# [TASK STATEMENT]
Tell how many lines of the material below hold "value". The reply is that number alone.

(Beginning of EXERCISE INPUTS)

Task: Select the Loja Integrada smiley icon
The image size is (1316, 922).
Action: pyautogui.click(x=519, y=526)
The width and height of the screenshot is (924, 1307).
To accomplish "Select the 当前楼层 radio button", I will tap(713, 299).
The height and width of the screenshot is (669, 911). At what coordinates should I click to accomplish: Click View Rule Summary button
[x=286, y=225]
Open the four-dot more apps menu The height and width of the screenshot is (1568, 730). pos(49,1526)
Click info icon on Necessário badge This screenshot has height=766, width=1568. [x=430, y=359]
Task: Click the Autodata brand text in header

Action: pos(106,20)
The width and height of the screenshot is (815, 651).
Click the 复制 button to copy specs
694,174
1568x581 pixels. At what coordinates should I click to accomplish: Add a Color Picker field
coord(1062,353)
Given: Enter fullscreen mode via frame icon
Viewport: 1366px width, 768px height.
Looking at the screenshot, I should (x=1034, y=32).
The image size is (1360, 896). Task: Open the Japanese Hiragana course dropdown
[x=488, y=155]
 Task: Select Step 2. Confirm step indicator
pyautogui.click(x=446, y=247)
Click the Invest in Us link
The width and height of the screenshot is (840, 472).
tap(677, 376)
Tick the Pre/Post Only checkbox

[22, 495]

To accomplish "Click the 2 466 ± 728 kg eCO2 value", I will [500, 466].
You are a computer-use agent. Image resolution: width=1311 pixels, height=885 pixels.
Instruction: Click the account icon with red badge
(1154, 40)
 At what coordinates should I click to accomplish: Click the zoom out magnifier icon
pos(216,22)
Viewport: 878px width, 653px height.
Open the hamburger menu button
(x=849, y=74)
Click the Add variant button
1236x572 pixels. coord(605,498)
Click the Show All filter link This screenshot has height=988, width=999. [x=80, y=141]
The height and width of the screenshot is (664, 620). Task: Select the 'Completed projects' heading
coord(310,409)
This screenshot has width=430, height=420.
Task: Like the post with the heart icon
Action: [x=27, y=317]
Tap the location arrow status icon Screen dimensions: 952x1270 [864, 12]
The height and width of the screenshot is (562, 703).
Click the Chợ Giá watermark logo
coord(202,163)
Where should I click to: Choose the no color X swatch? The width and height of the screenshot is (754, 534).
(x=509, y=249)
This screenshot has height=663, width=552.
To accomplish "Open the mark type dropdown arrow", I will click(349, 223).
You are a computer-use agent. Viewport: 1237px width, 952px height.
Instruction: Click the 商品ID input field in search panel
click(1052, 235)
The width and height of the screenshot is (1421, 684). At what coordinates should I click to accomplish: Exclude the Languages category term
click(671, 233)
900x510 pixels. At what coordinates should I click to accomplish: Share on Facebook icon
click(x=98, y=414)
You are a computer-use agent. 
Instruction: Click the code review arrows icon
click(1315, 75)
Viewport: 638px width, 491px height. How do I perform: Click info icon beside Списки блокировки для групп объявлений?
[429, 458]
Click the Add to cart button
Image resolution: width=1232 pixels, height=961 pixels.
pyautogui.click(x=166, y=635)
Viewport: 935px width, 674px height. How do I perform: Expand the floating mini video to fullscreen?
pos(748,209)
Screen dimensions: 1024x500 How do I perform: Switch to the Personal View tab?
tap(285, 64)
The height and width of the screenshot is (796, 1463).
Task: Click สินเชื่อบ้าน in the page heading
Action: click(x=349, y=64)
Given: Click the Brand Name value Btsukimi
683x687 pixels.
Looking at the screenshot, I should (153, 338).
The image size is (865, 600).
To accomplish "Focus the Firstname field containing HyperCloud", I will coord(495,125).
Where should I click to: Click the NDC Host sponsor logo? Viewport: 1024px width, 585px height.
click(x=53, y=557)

(End of EXERCISE INPUTS)

# [EXERCISE SOLUTION]
2